TAREFA ESCRITA A: Imprima sem alterações a parte do texto sobre a Igreja e o Estado que começa em "Assim é o curso" e segue até "os templos pagãos.".

TRECHO DO DOCUMENTO:
Assim é o curso natural das coisas, a Igreja é em princípio aceita pelo Estado para depois estabelecer-se como mestra soberana dele no que toca à fé e aos costumes. É precisamente isso o que a história mostra, primeiro Constantino concedeu liberdade aos cristãos, um século depois, Teodósio declarou o Catolicismo como a religião oficial do Império e fechou os templos pagãos.
Graças a esta salutar colaboração entre Trono e Altar, e não à liberdade religiosa que separa um do outro, hoje ainda somos católicos. Realmente, se o Vaticano II e pessoas como o Padre Paulo Ricardo tivessem vindo antes e informado os reis católicos de que eles deveriam deixar seus súditos professarem e espalharem as doutrinas que bem-entendessem, então logo a verdade do Evangelho seria obscurecida no meio de um turbilhão de mentiras. Concluí-lo, afinal, não é basear-se em meras conjecturas, basta olhar para o que acontece hoje em dia: em meio século de liberdade religiosa total, países tão impregnados de catolicismo como o nosso, tornaram-se vítimas de seitas e partidos mentirosos - tudo isto porque os homens que deveriam converter o Estado, voltaram as costas para o seu dever. Felizmente, os bons governantes e sacerdotes do passado fizeram o contrário: eles reprimiram o trabalho desonesto dos hereges e agitadores por meio da Inquisição e, como resultado, a fé católica se conservou mais viva nestes países do que noutros.

DADOS FORNECIDOS:

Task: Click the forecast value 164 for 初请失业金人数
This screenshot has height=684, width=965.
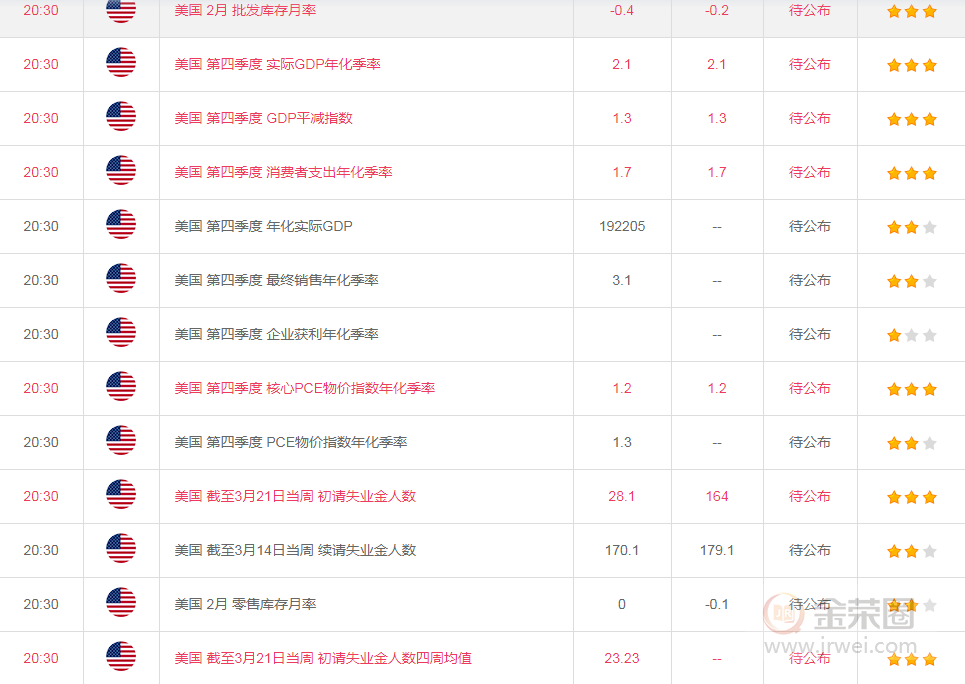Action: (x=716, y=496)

* * *

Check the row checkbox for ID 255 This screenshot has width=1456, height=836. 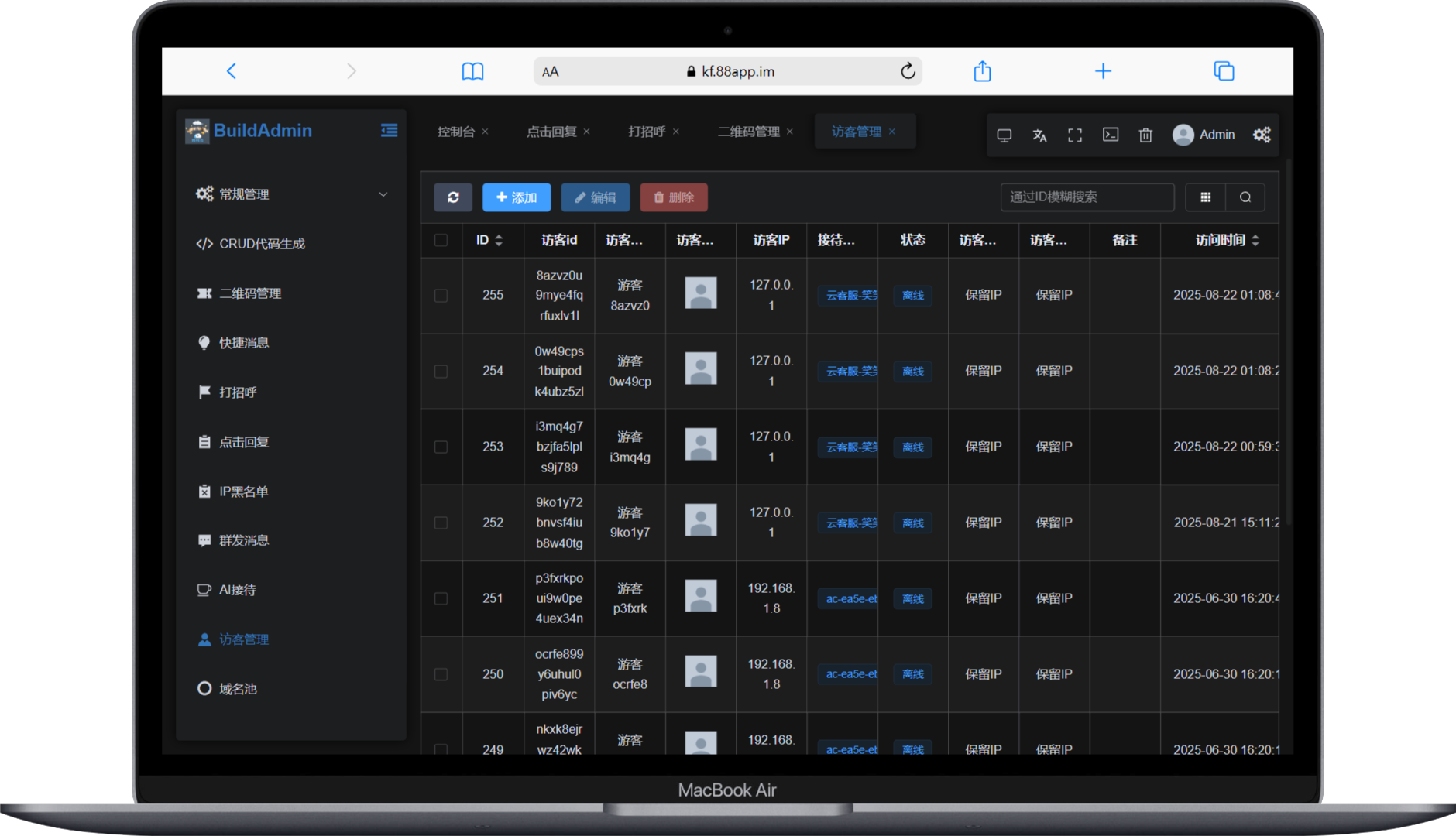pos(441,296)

...

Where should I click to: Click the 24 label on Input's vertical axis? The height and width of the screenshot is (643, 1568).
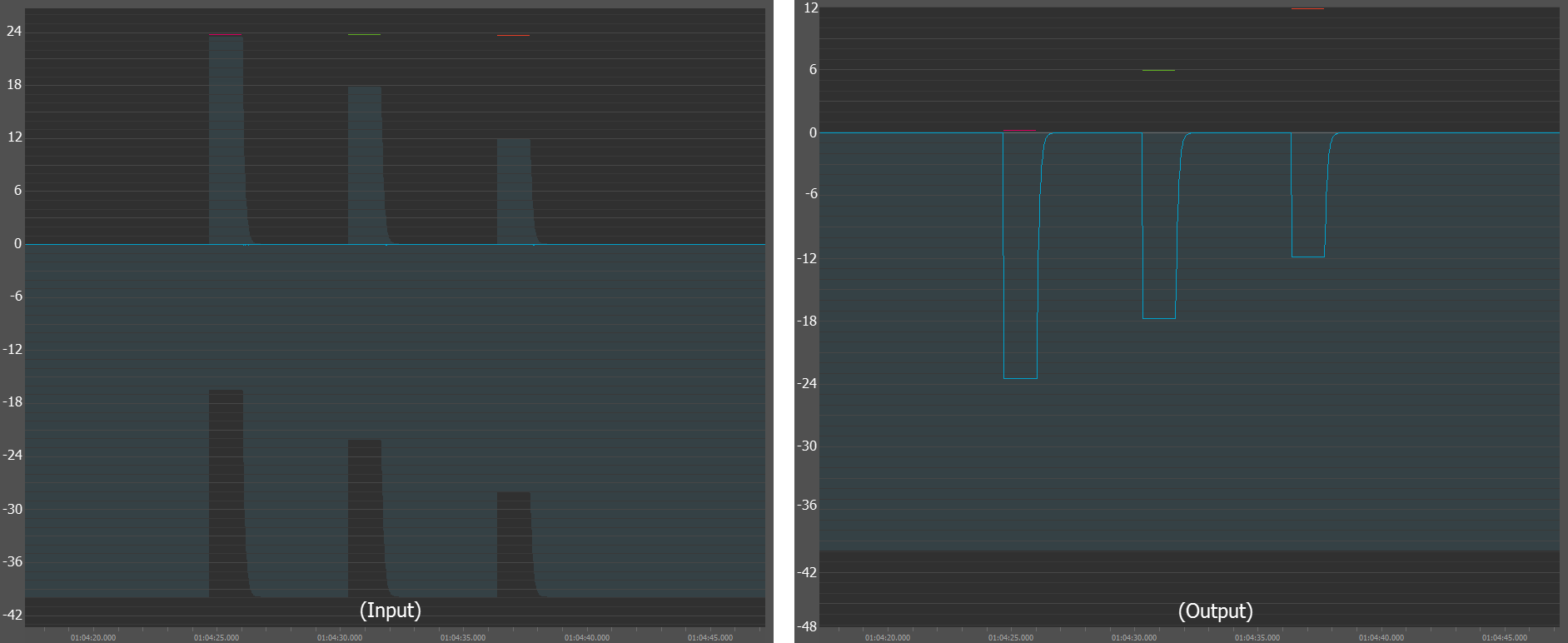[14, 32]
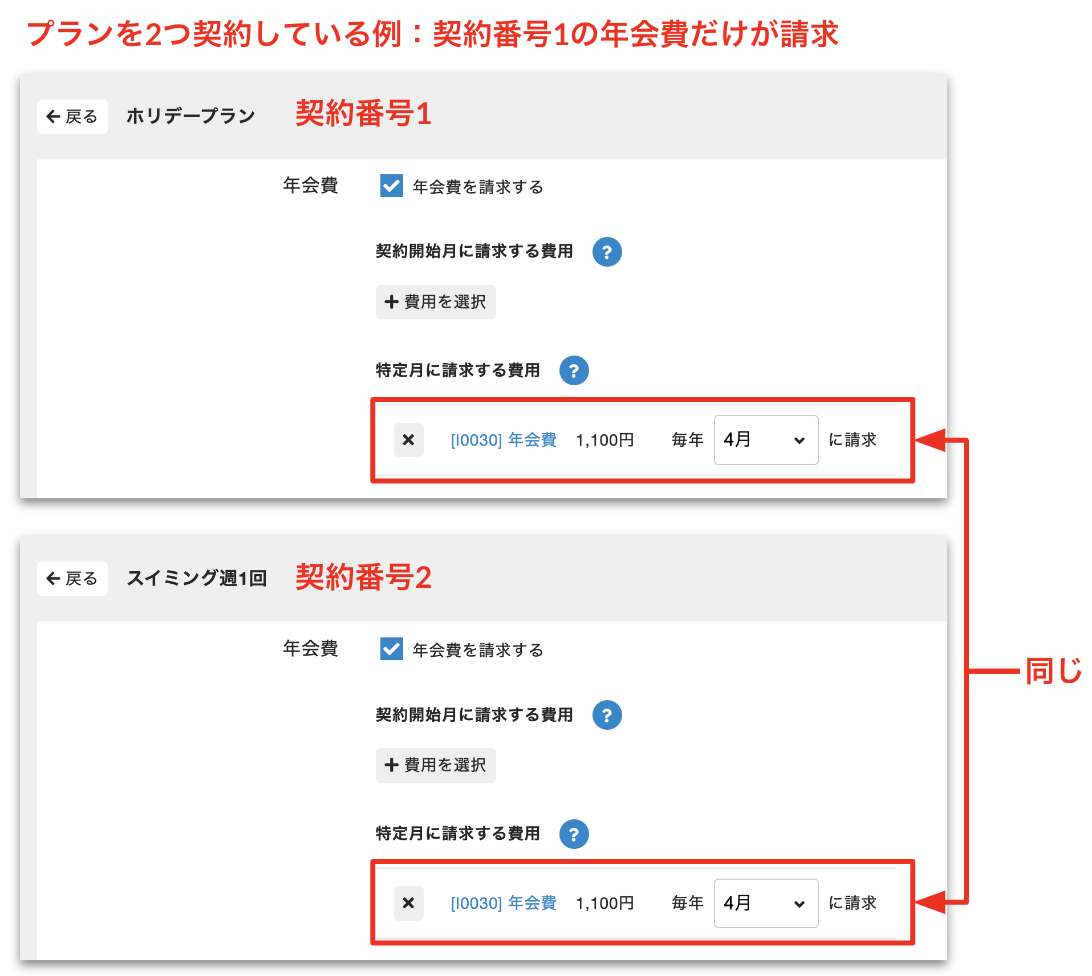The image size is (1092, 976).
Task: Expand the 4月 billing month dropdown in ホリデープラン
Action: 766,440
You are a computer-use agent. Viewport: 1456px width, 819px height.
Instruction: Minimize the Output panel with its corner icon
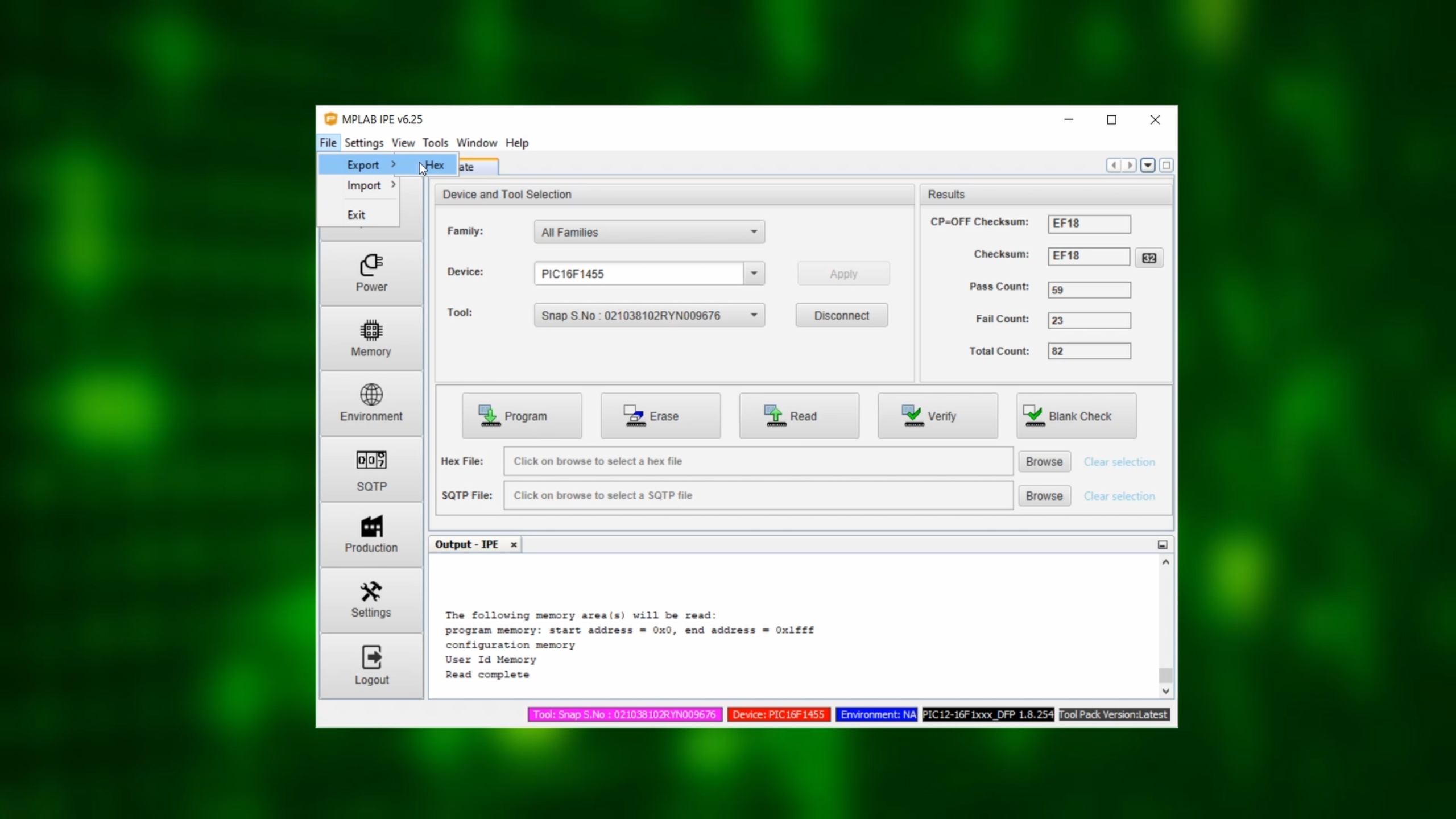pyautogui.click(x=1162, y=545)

TAREFA ESCRITA B: Reproduza fielmente as linhas dos registros, começando pela linha com "You are a computer-use" e seguindo até a linha com "pyautogui.click(x=1162, y=545)", incluindo as duas. Deixe as imagens fora da resposta.

RESPOSTA ESPERADA A:
Assim é o curso natural das coisas, a Igreja é em princípio aceita pelo Estado para depois estabelecer-se como mestra soberana dele no que toca à fé e aos costumes. É precisamente isso o que a história mostra, primeiro Constantino concedeu liberdade aos cristãos, um século depois, Teodósio declarou o Catolicismo como a religião oficial do Império e fechou os templos pagãos.

RESPOSTA ESPERADA B:
You are a computer-use agent. Viewport: 1456px width, 819px height.
Instruction: Minimize the Output panel with its corner icon
pyautogui.click(x=1162, y=545)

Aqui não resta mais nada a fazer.